First year management students have complained to the University after their essay marks drastically changed during the Christmas holidays.
The students received feedback on three essays in the Understanding Arguments in Management module during the Autumn term. However, after moderation during the Christmas break, some students’ marks had gone up or down by up to two degree classifications.
Although it was made clear to students that their original marks were provisional, concerns have been raised over such vast inconsistencies in feedback given from the Management School.
It is understood a proportion of the essays were originally marked by postgraduate students who were tutors in the Management School, which has called into question the ability of them to assess undergraduates.
One student, who did not want to be named, received a low, mid and high 2:2 for the three essays respectively only to be given an overall score of 48 (a high third) once the essays were re-marked. He said “I think it’s made a lot of students really quite despondent because they thought that they’d been doing better than they had been doing.”
However, other students experienced the opposite situation, as their grades increased: “A lot of people in my seminar group have found their marks have dropped quite significantly but in other seminar groups where they have a different writing tutor, a lot have found their marks have gone up.”
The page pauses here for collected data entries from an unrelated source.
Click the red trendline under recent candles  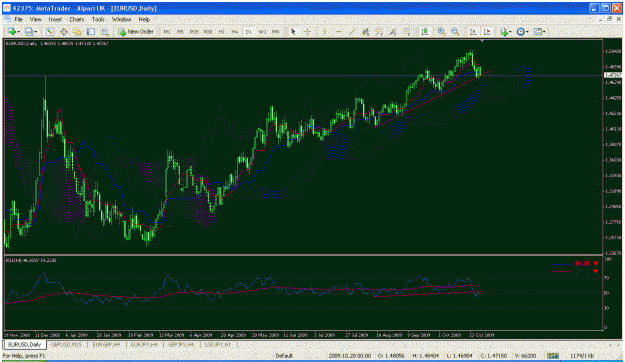pyautogui.click(x=432, y=98)
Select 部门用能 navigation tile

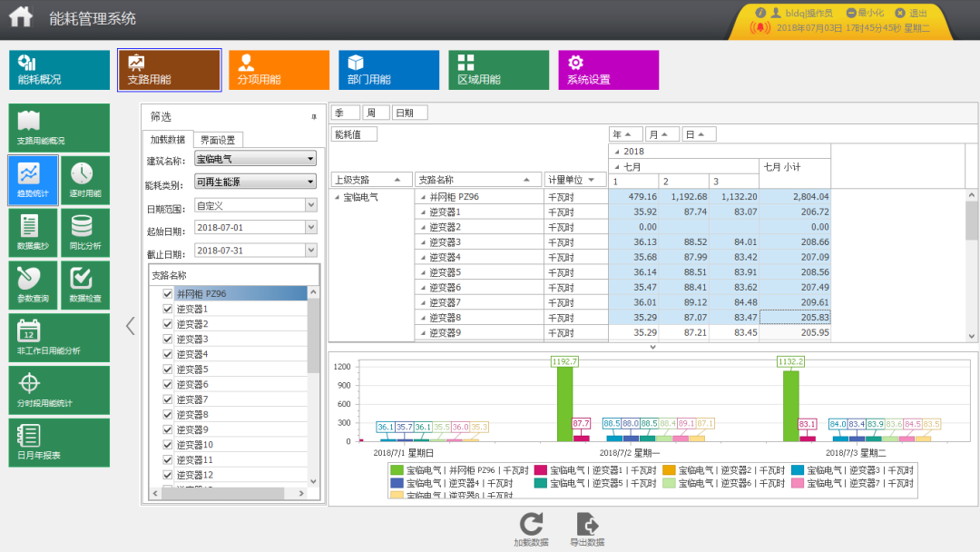coord(388,70)
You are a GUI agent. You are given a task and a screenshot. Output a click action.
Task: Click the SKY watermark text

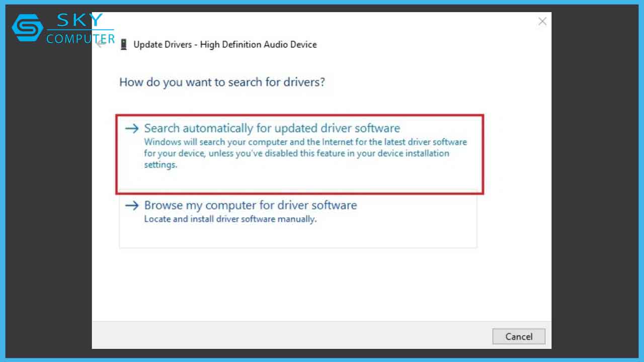pyautogui.click(x=79, y=21)
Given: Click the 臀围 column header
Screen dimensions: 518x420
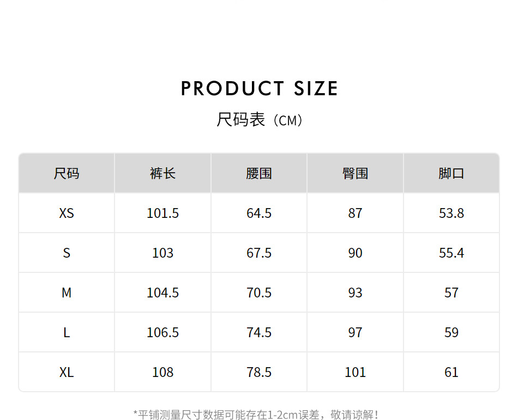Looking at the screenshot, I should click(355, 173).
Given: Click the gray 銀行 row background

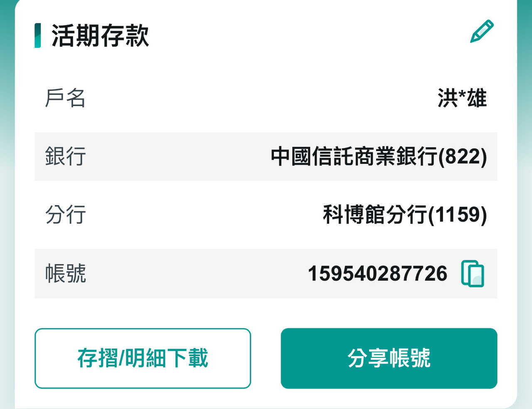Looking at the screenshot, I should pyautogui.click(x=175, y=156).
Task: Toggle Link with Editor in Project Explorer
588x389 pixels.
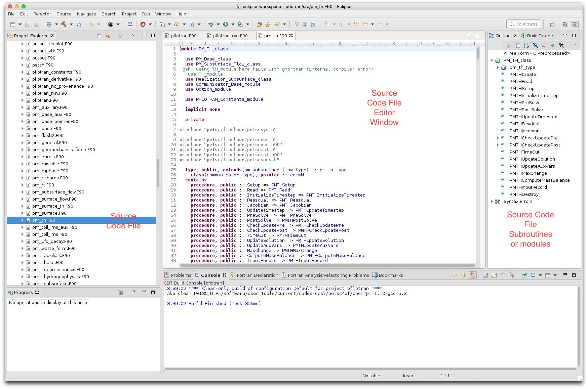Action: point(108,36)
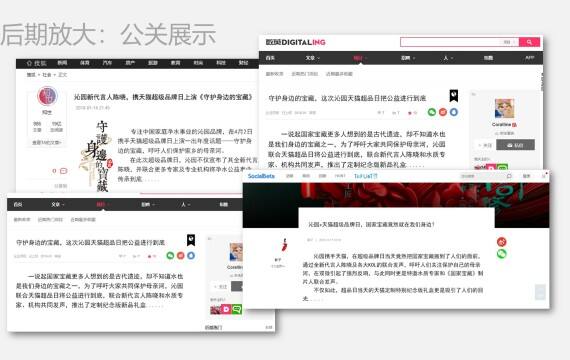Select the 体育 item in the Sohu nav bar

[85, 63]
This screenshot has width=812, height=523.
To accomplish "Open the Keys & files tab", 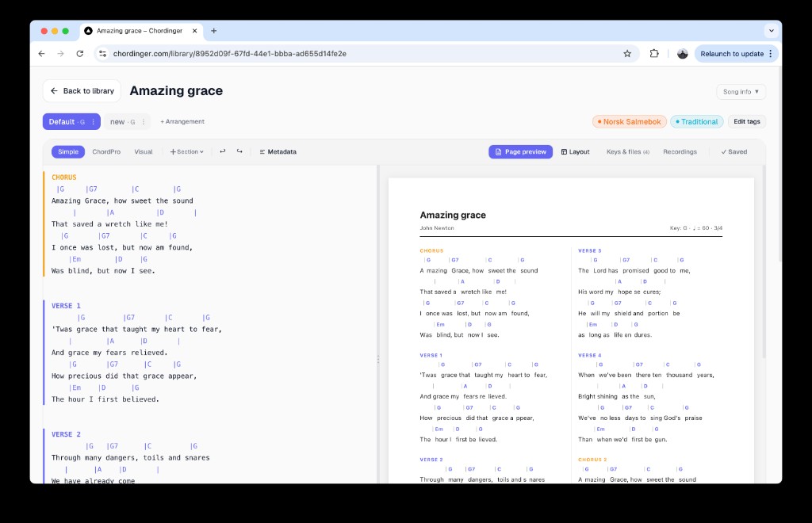I will click(627, 151).
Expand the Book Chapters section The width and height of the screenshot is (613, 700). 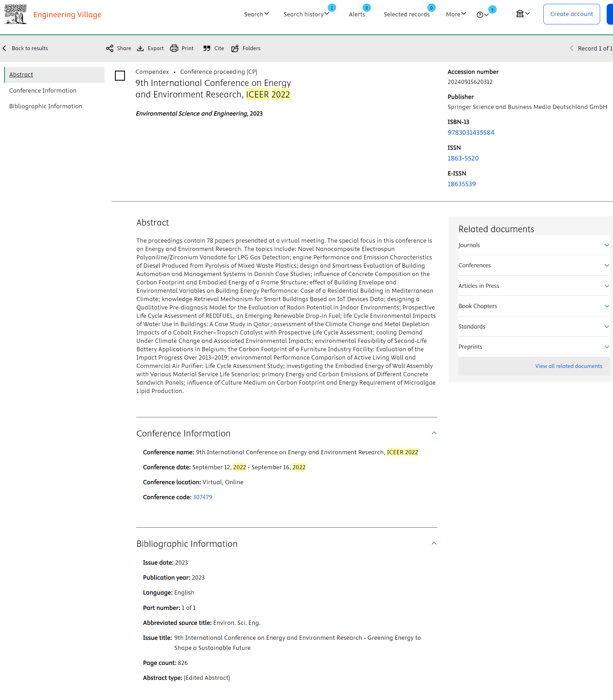tap(606, 306)
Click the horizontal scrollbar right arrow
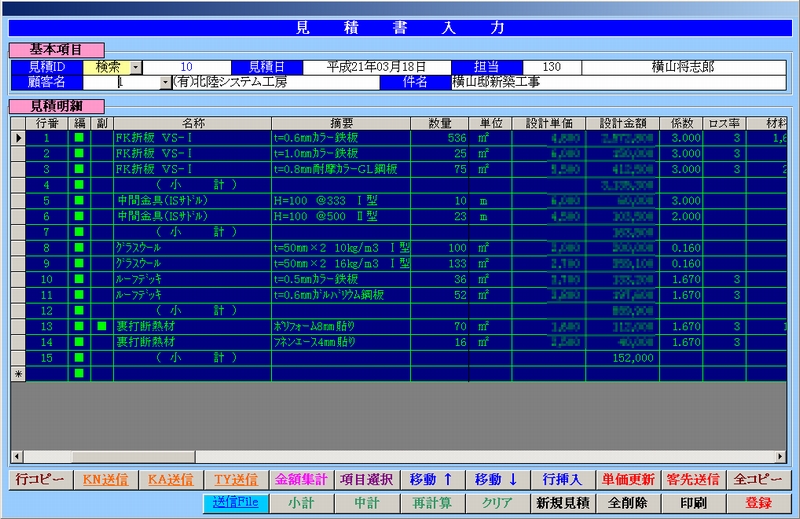The height and width of the screenshot is (519, 800). (x=780, y=457)
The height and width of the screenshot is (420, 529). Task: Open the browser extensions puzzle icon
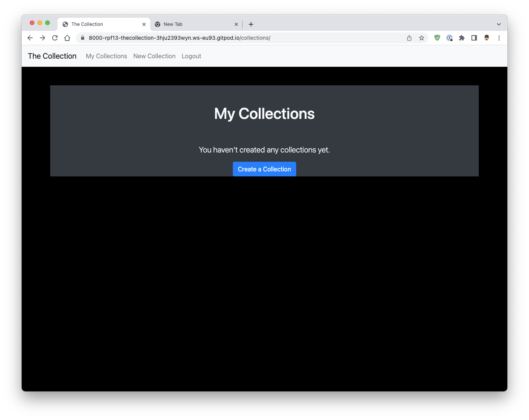point(462,38)
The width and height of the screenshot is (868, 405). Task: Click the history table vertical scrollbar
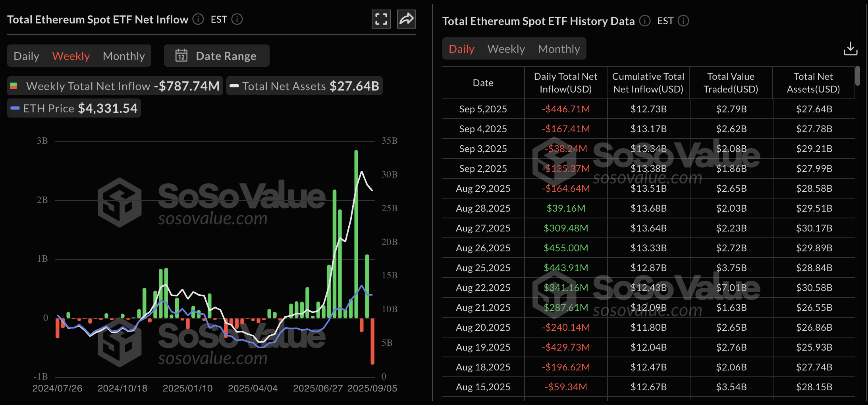click(857, 76)
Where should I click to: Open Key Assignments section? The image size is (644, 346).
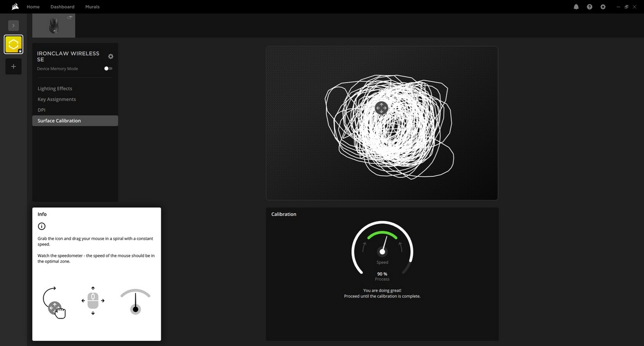57,100
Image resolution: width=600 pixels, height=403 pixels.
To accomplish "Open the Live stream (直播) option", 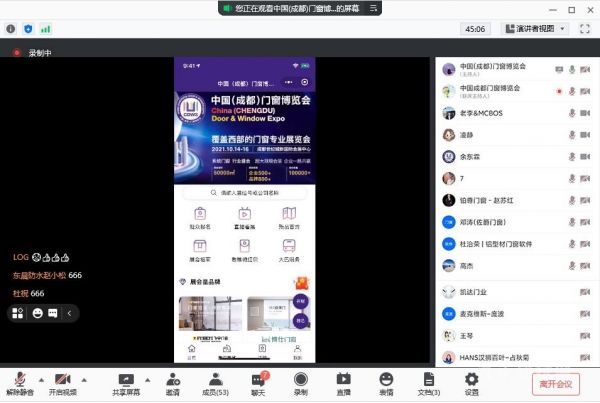I will tap(343, 379).
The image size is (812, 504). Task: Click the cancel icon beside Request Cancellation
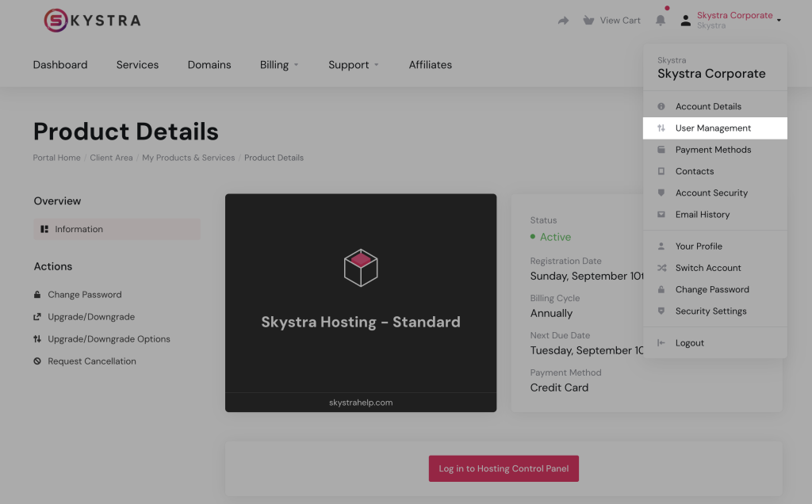[37, 361]
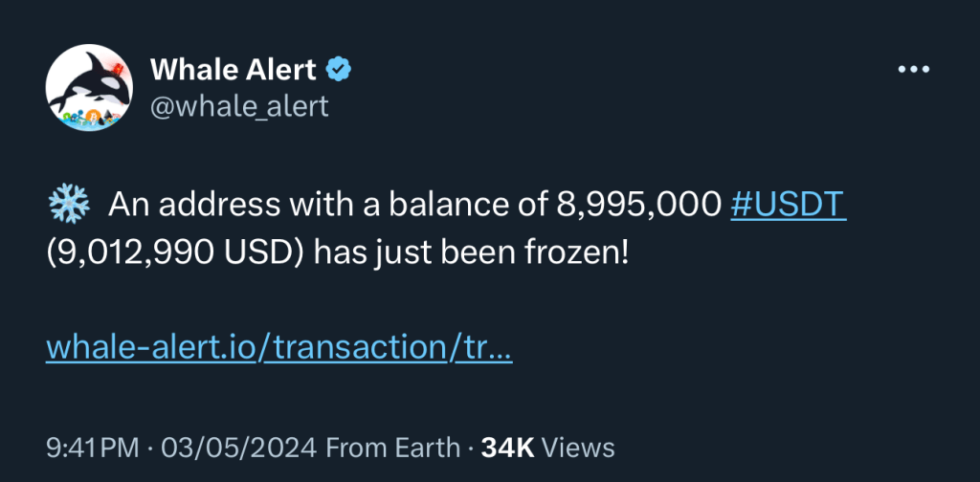Follow the whale-alert.io transaction link
The image size is (980, 482).
[x=278, y=348]
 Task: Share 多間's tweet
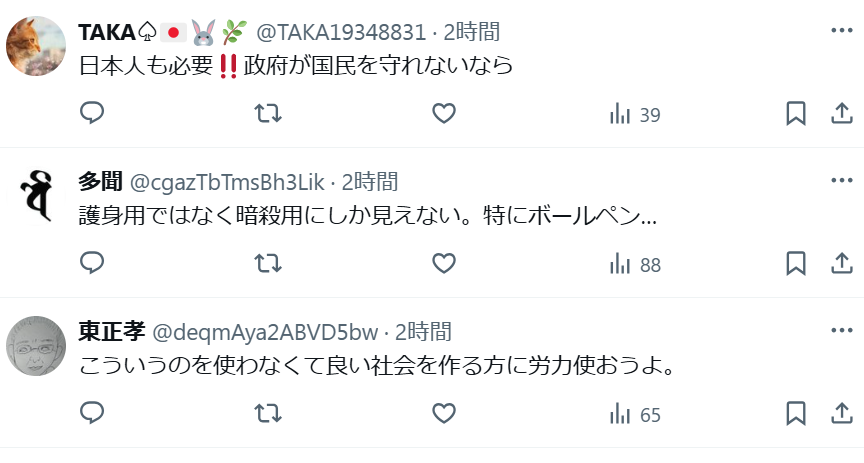(842, 263)
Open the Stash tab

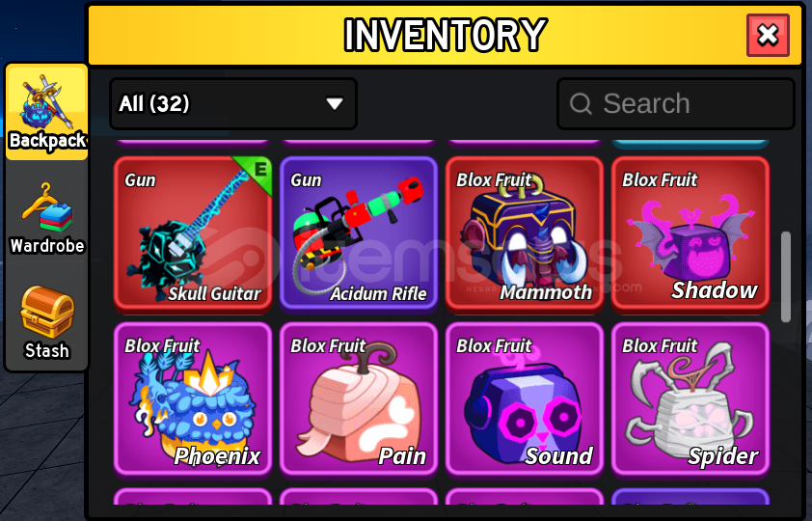click(47, 323)
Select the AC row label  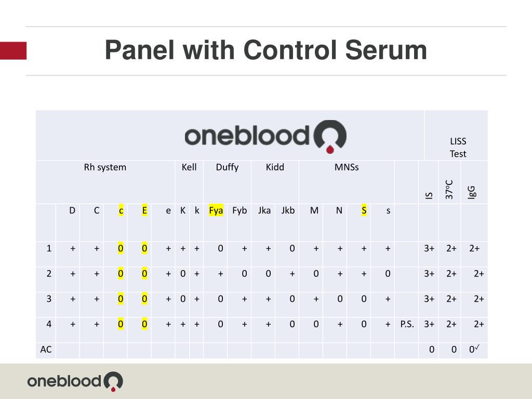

Graeme Osborn, YUSU Academic Officer, said that it was “very disappointing when these sorts of instances happen.” He went on to say: “It’s a great shame, especially when it’s first years and it’s the first assessment they hand in.”
However, Osborn defended the role of PhD students teaching undergraduates.
“Research students should be encouraged to teach because they are closer in age and are possibly more able to easily identify with the students they’re teaching, but we do absolutely need to make sure that the University is providing them with the support necessary.”
Peter Kempl, Management Course Rep, stated his confusion over the reasoning behind why the marks were changed so dramatically: “Perhaps there was a bit of confusion with the marking scheme, perhaps different seminar teachers got different information.”
As the essays were the students’ first attempts at university-level work, there has been speculation over whether the difference between A-levels and University work was to blame: “Perhaps there could have been a bit more guidance on how to write our essays,” Kempl told Nouse.
“On the other hand it is good to see that [the department] are trying to solve the problem – we are having several meetings to discuss these problems.”
Andy Charlwood, head of Undergraduate Programmes in the Management School, commented: “It’s quite usual for marks to change from the provisional mark to the final mark.”
However he did admit, “It’s been a bit of a bigger issue this year than it has in the past.”